In its two latest per curiam opinions, the court discusses a traffic stop and the district court’s obligation to sua sponte ensure that the defendant is competent.
In United States v. Harrison, No. 09-2907-cr (2d Cir. May 26, 2010)(Jacobs, Miner, Wesley, CJJ)(per curiam), the court rejected a claim that the police unreasonably prolonged an otherwise lawful traffic stop by questioning the defendant and his passengers about matters unrelated to the basis for the stop. The total time elapsed was only “five to six minutes.”

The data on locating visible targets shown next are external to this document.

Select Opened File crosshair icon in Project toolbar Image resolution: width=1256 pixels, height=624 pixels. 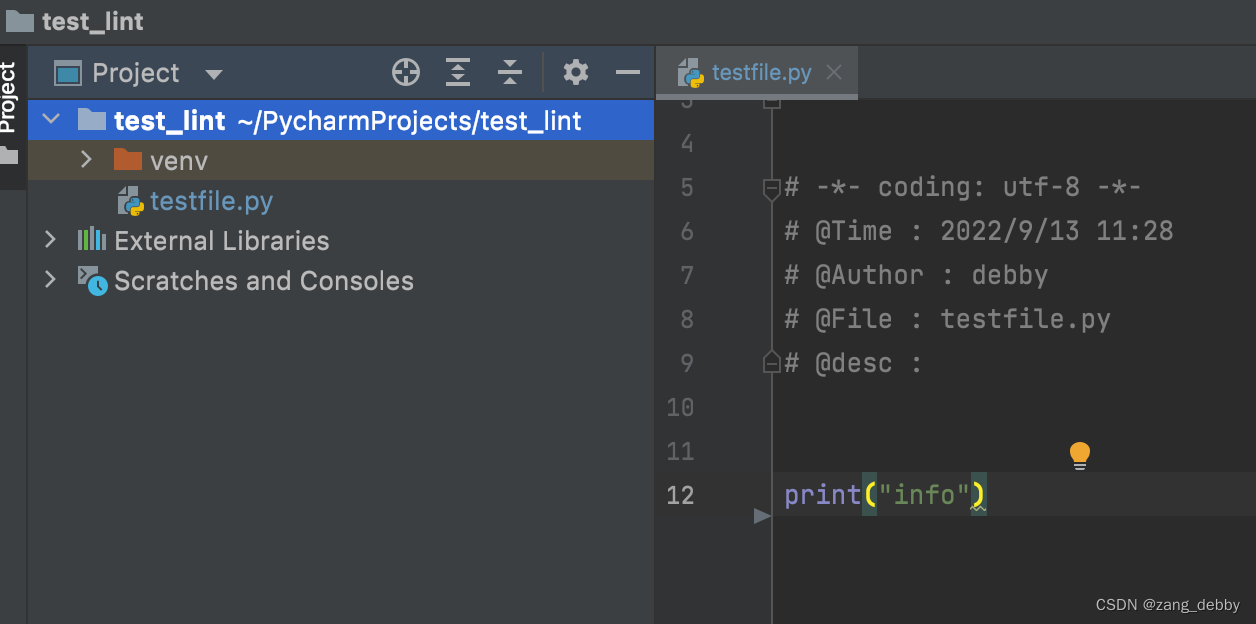pos(405,72)
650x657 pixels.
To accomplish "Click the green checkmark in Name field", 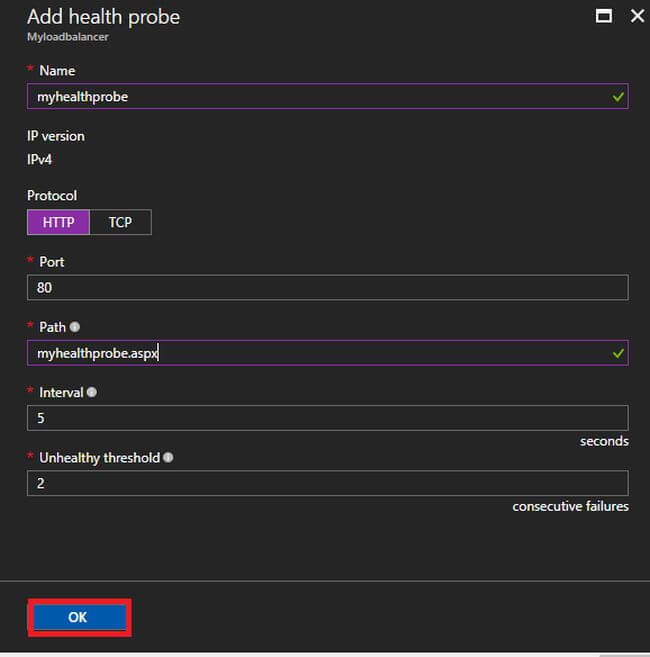I will click(x=619, y=97).
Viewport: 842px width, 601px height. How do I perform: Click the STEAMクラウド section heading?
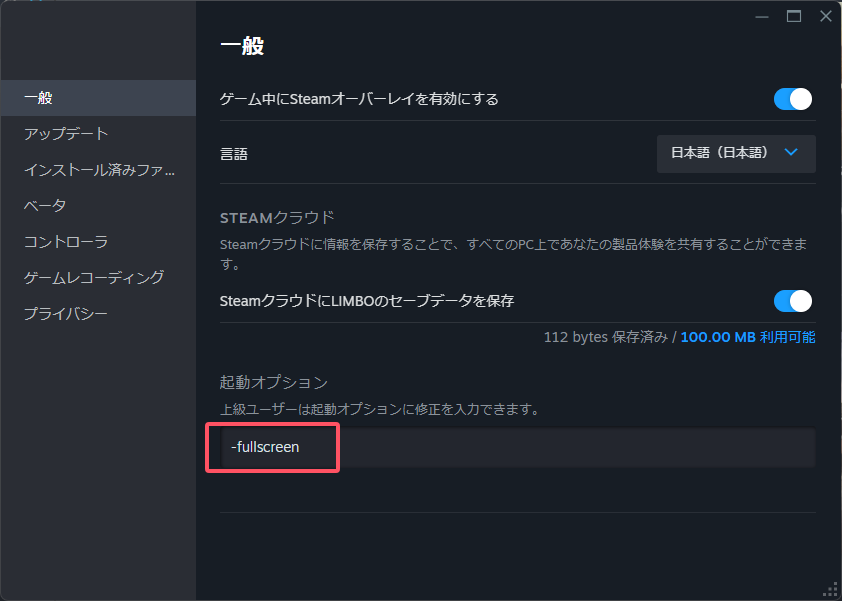tap(277, 217)
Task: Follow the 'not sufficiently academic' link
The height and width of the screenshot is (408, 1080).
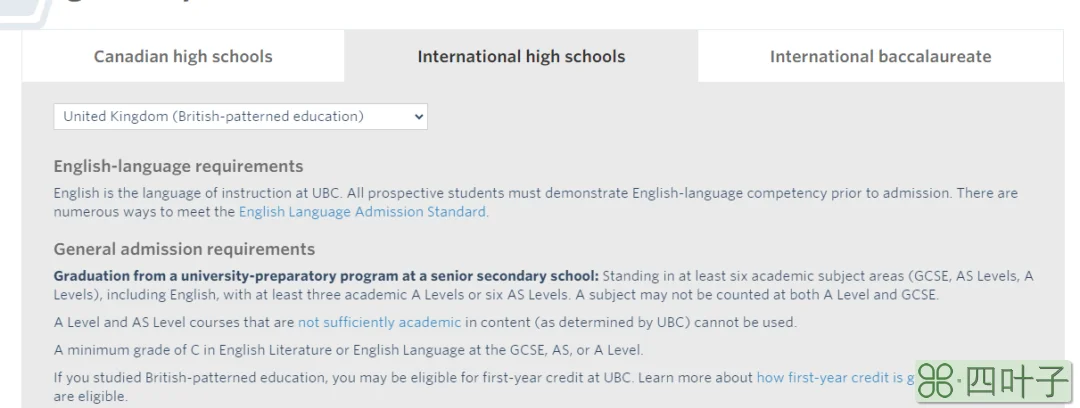Action: point(380,322)
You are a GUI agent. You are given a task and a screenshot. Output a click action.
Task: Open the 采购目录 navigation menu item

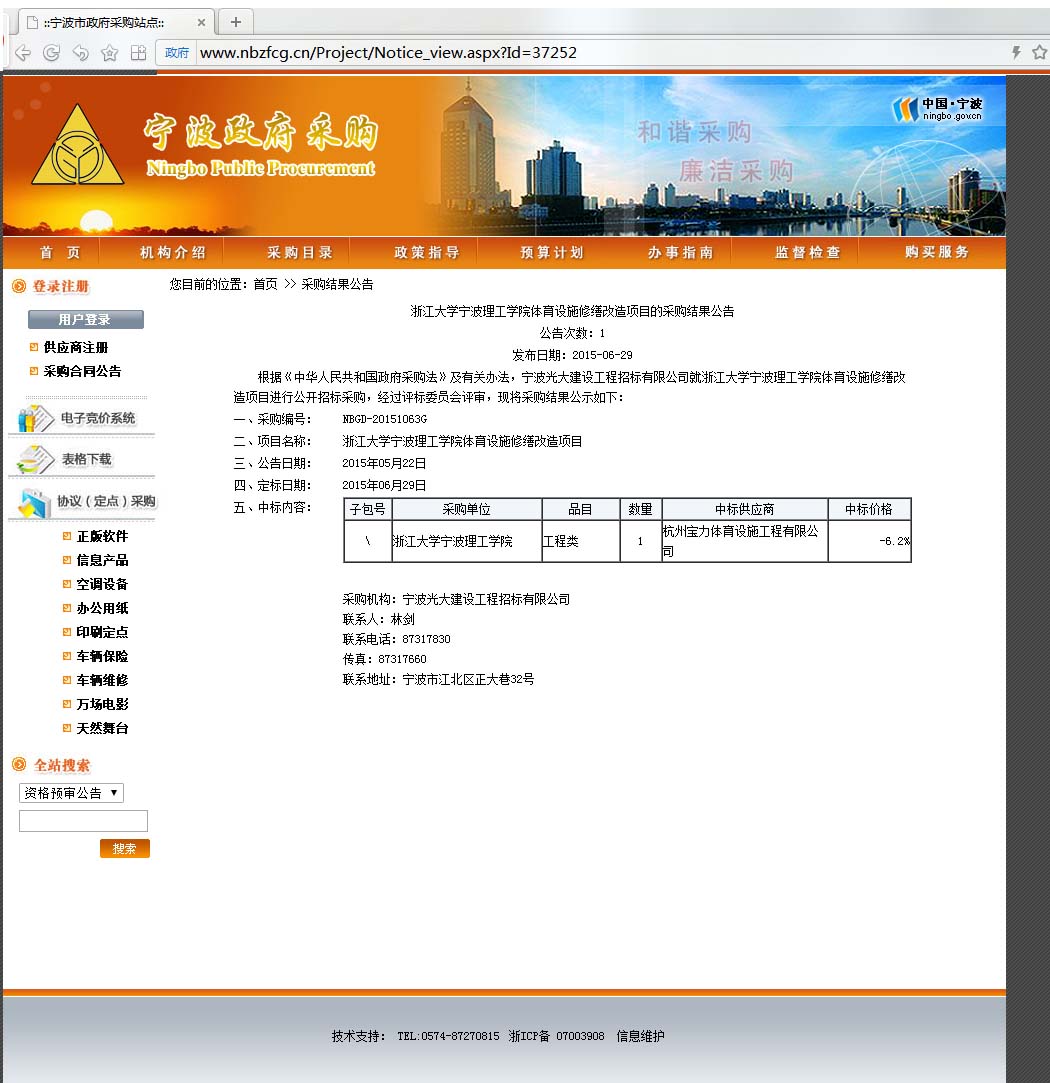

In United States v. Arenburg, 08-5090-cr (2d Cir. May 25, 2010) (Miner, Cabranes, Wesley, CJJ) (per curiam), a magistrate judge found the defendant competent to go to trial and proceed pro se a few months before trial. But at trial, the defendant behaved quite erratically, blaming MGM studios for conducting illegal drug trafficking in his name, and questioning witnesses about “radio waives” and “microwave channels.” His summation was equally bizarre. Despite this, the district court never revisited the question of the defendant’s competency. Finding this to be error, the court remanded for further findings on the defendant’s competency. Whenever there is reasonable cause to question a defendant’s competency, the district court must conduct a hearing, even if the parties have not raised the matter themselves.
Interestingly, court noted that the defendant had fully served his sentence and was no longer in the country, but did not consider the issue to be moot.